EXERCISE PROMPT = Before you finish, make sure each line of the records has been retyped exactly.
====== SOURCE MATERIAL ======
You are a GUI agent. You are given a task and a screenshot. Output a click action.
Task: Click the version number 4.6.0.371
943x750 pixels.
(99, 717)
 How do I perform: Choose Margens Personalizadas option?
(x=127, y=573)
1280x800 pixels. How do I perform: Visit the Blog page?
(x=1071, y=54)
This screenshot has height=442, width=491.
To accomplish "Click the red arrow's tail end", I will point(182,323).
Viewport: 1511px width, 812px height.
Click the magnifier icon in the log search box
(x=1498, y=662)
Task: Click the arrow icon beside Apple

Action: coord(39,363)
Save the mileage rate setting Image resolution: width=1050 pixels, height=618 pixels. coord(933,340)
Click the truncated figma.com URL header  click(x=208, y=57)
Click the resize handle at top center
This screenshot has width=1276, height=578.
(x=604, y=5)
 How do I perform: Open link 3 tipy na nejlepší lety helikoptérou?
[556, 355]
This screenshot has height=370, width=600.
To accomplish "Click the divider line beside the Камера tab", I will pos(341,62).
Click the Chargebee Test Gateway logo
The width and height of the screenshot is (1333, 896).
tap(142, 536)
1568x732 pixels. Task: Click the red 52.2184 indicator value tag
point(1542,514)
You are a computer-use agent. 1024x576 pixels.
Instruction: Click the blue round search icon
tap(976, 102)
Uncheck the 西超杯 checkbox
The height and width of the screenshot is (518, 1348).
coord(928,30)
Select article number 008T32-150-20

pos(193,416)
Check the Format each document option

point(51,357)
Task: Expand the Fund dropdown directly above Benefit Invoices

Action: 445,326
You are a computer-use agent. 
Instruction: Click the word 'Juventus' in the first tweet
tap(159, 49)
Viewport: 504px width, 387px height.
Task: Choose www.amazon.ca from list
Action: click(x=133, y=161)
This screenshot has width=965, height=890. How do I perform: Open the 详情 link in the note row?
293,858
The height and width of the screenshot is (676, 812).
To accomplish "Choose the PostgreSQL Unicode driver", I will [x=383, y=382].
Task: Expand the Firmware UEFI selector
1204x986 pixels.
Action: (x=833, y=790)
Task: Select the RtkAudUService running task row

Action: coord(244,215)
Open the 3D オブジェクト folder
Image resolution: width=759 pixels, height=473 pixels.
======
RESPONSE FOR THIS EXERCISE =
You are a GUI agent. You are given a task and a screenshot. Output a click action.
Task: Click the version number 4.6.0.371
943x750 pixels.
(99, 717)
 How do I perform: Choose Margens Personalizadas option?
(x=127, y=573)
1280x800 pixels. How do I perform: Visit the Blog page?
(x=1071, y=54)
This screenshot has height=442, width=491.
To accomplish "Click the red arrow's tail end", I will point(182,323).
Viewport: 1511px width, 812px height.
Click the magnifier icon in the log search box
(x=1498, y=662)
Task: Click the arrow icon beside Apple

Action: coord(39,363)
Save the mileage rate setting Image resolution: width=1050 pixels, height=618 pixels. coord(933,340)
Click the truncated figma.com URL header  click(x=208, y=57)
Click the resize handle at top center
This screenshot has width=1276, height=578.
(x=604, y=5)
 How do I perform: Open link 3 tipy na nejlepší lety helikoptérou?
[556, 355]
This screenshot has height=370, width=600.
To accomplish "Click the divider line beside the Камера tab", I will pos(341,62).
Click the Chargebee Test Gateway logo
The width and height of the screenshot is (1333, 896).
tap(142, 536)
1568x732 pixels. Task: Click the red 52.2184 indicator value tag
point(1542,514)
You are a computer-use agent. 1024x576 pixels.
Instruction: Click the blue round search icon
tap(976, 102)
Uncheck the 西超杯 checkbox
The height and width of the screenshot is (518, 1348).
coord(928,30)
Select article number 008T32-150-20

pos(193,416)
Check the Format each document option

point(51,357)
Task: Expand the Fund dropdown directly above Benefit Invoices

Action: 445,326
You are a computer-use agent. 
Instruction: Click the word 'Juventus' in the first tweet
tap(159, 49)
Viewport: 504px width, 387px height.
Task: Choose www.amazon.ca from list
Action: click(x=133, y=161)
This screenshot has width=965, height=890. How do I perform: Open the 详情 link in the note row?
293,858
The height and width of the screenshot is (676, 812).
To accomplish "Choose the PostgreSQL Unicode driver", I will [x=383, y=382].
Task: Expand the Firmware UEFI selector
1204x986 pixels.
Action: (x=833, y=790)
Task: Select the RtkAudUService running task row

Action: coord(244,215)
Open the 3D オブジェクト folder
Image resolution: width=759 pixels, height=473 pixels.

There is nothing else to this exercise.